When Confederate III Corps commander Lt. Gen. Ambrose Powell Hill became heavily engaged with the Union I Corps along the Cashtown Pike on the morning of July 1, Ewell directed Rodes to march south along the Carlisle Road to the sounds of battle. Ewell accompanied the division as it marched at double-quick time.
Rodes’ division had considerable leadership problems at the brigade level. Although brigadiers Stephen Dodson Ramseur and George Doles, who commanded North Carolinians and Georgians, respectively, were competent, the other three were either entirely untested or noticeably lacking in ability.
As for Brig. Gen. Junius Daniel, a West Point graduate, Gettysburg would be his first battle with the Army of Northern Virginia. His large brigade had been stationed during the first half of the war near Drewry’s Bluff on the James River and also on North Carolina coast. In the case of Brig. Gen. Alfred Iverson, he did not have the confidence of his troops. Perhaps the most troubling brigade commander was Colonel O’Neal. A lawyer from Alabama, he commanded Rodes’ old brigade. Although Lee had thought O’Neal fit for brigade command, Rodes had serious reservations about his abilities.
As the division approached the battlefield, Rodes deployed Doles’ brigade on the left, O’Neal’s brigade in the center, and Iverson’s brigade on the right. Daniel’s and Ramseur’s brigades deployed in reserve behind the others. At that point, Daniel was behind Iverson and Ramseur was trailing O’Neal. Rodes was wary of the threat the Union XI Corps posed to his east. Doles initially took up a defensive position to protect the division’s left flank. Rodes instructed him to tie into the flank of Maj. Gen. Jubal Early’s division of the II Corps when it arrived on the field.

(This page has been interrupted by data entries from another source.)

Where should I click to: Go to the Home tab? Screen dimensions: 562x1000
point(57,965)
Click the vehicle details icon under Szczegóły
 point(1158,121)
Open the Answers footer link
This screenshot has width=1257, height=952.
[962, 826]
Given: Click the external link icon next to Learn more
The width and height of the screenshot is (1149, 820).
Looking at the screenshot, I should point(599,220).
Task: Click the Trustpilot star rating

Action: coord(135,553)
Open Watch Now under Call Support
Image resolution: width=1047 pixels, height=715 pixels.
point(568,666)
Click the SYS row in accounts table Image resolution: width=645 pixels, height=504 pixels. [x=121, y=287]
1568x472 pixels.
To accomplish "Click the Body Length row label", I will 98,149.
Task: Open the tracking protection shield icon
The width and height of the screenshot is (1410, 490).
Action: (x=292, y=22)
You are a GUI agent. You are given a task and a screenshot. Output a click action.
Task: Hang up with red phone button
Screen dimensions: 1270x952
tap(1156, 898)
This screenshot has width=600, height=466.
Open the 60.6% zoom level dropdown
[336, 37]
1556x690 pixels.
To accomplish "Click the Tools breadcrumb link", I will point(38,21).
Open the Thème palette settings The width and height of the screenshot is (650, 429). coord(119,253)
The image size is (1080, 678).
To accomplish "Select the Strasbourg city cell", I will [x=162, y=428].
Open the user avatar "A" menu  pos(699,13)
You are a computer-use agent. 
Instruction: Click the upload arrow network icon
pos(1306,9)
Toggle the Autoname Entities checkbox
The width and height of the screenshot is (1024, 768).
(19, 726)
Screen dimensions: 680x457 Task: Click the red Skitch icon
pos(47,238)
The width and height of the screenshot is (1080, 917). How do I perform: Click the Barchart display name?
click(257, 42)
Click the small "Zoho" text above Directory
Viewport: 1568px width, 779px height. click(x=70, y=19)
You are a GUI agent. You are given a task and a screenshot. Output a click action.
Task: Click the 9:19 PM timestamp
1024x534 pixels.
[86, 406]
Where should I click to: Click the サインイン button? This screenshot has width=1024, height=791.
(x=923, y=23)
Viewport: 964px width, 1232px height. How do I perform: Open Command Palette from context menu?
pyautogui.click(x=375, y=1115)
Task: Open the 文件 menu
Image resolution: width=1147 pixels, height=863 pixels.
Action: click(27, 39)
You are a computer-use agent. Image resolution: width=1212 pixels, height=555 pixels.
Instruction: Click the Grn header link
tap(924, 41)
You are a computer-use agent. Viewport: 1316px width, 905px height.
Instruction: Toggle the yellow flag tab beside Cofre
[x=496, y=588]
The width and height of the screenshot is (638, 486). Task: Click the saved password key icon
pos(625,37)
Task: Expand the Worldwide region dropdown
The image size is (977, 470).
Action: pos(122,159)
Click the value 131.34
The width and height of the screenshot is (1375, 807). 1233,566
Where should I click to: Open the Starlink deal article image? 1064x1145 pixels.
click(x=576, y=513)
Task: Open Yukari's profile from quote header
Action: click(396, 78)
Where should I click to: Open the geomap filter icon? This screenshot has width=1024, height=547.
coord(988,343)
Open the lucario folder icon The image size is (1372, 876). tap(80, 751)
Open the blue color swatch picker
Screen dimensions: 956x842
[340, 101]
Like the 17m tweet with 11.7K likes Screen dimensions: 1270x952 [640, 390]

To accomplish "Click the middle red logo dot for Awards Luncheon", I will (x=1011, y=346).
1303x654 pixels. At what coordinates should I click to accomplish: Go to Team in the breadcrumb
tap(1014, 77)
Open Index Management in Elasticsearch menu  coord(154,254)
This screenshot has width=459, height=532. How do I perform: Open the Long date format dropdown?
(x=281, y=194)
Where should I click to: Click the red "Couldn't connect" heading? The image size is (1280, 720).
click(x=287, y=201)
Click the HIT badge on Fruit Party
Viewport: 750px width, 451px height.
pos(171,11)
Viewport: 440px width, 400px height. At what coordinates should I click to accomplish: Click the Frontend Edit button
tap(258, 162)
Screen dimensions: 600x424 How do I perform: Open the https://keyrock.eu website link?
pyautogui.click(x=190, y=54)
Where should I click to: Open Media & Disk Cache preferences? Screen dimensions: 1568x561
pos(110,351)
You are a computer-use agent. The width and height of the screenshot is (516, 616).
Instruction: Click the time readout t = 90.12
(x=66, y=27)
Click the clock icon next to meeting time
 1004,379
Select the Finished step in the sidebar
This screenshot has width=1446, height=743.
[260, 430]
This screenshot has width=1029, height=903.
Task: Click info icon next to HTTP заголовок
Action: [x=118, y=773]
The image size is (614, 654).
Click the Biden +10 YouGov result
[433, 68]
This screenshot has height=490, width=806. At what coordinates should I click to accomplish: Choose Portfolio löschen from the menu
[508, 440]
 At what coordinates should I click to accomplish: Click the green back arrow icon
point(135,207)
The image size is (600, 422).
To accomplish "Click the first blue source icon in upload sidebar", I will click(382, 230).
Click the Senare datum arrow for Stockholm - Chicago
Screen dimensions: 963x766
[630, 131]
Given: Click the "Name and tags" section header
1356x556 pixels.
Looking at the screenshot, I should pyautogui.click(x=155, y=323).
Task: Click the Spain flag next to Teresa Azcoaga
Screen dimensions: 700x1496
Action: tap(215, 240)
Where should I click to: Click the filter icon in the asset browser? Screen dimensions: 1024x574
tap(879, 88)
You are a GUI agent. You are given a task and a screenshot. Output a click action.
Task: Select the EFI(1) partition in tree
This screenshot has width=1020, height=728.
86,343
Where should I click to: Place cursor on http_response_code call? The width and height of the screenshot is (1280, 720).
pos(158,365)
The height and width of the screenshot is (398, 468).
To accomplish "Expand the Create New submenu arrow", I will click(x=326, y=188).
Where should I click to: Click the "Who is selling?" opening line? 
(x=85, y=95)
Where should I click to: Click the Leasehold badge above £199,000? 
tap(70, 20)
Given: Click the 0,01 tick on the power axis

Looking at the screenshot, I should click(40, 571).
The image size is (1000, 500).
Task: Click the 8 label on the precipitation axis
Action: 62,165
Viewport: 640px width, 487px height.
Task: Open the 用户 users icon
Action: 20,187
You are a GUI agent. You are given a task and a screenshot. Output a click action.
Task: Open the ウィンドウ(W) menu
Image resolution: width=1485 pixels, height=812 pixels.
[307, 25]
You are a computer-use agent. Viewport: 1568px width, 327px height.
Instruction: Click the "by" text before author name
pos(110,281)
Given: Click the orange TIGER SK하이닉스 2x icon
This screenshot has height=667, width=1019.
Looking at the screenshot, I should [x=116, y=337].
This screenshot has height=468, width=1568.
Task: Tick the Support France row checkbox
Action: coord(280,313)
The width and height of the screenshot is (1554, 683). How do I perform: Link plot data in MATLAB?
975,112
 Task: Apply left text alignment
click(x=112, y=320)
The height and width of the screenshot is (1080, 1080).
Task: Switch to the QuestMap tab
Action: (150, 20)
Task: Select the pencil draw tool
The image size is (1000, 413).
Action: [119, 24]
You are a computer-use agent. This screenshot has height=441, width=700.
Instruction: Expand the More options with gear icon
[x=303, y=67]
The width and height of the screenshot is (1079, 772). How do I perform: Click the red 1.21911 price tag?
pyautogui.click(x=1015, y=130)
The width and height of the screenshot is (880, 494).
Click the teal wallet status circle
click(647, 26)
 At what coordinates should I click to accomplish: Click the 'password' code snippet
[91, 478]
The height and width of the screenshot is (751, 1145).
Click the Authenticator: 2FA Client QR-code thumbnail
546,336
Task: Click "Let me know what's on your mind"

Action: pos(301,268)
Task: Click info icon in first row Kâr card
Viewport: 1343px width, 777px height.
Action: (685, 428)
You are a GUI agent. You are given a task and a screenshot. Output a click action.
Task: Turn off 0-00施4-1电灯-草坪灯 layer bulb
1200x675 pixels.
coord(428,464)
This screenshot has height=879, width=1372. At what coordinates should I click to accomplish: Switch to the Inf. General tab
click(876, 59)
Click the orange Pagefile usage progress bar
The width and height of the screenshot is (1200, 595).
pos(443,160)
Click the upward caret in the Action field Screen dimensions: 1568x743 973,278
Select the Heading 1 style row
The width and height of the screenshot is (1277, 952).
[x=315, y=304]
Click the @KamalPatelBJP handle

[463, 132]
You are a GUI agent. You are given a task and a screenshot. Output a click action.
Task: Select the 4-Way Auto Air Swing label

The division turned west off the Carlisle Road and arrived atop Oak Hill at about 1 pm. Although the division initially was in an ideal position to strike the Federal right flank, it would take Rodes 75 minutes to arrange his brigades for battle. Major Eugene Blackford led a battalion of sharpshooters, made up of the four best shots in each company of Iverson’s brigade. He deployed them forward, in front of Doles’ brigade around the Hagy farm, near the Mummasburg Road.
Lieutenant Colonel Thomas Carter’s artillery battalion was attached to the division as its organic artillery support. Rodes ordered Carter to fire on the Yankees. Two of Carter’s batteries began to bang away at targets to their south, while the two remaining batteries faced southeast to shell Colonel George von Amsberg’s brigade of the Union XI Corps. In this location, four companies of skirmishers from the 45th New York had already deployed to screen the rest of the regiment.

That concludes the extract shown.